PROBLEM →
Your answer should be the lines from the one containing "Dla firm (209, 788)" through the final line below, copied exactly.

INFORMATION SHOWN →
○ ○ ○ ○ ○ ○ ○

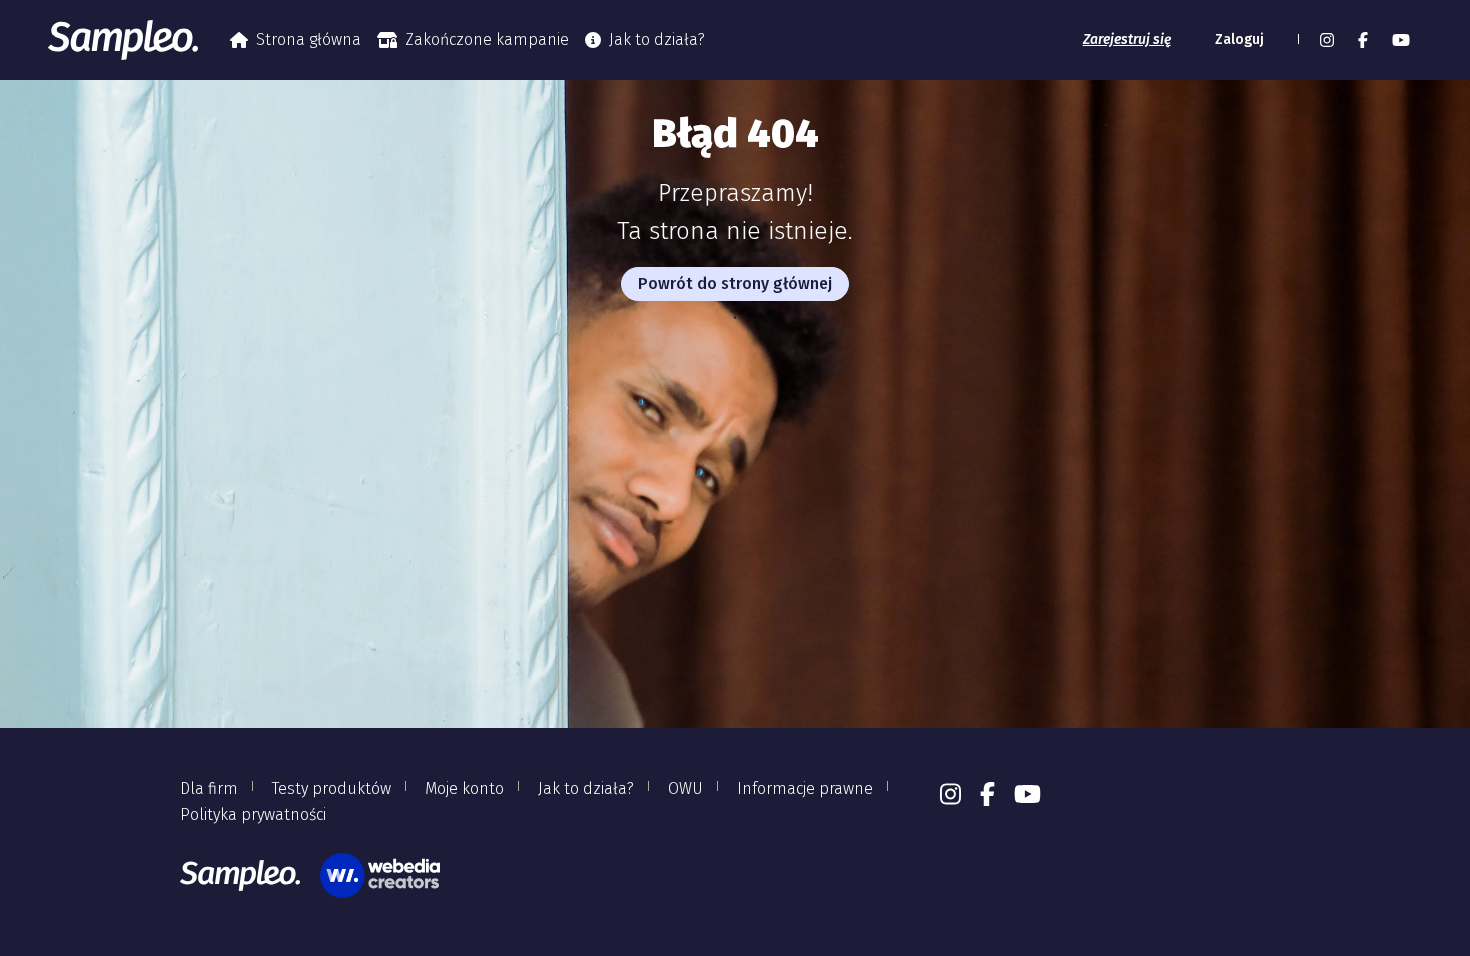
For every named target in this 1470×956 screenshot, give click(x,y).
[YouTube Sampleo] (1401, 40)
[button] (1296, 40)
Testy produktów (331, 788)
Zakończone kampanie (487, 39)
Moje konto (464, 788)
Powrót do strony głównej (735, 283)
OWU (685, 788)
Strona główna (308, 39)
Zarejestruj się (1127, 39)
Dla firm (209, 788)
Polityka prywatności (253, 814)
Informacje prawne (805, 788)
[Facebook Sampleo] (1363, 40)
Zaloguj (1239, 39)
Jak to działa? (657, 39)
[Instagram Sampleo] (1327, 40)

○ ○ ○ ○ ○ ○ ○

PROBLEM SOLUTION →
Dla firm (209, 788)
Polityka prywatności (253, 814)
Informacje prawne (805, 788)
[Facebook Sampleo] (1363, 40)
Zaloguj (1239, 39)
Jak to działa? (657, 39)
[Instagram Sampleo] (1327, 40)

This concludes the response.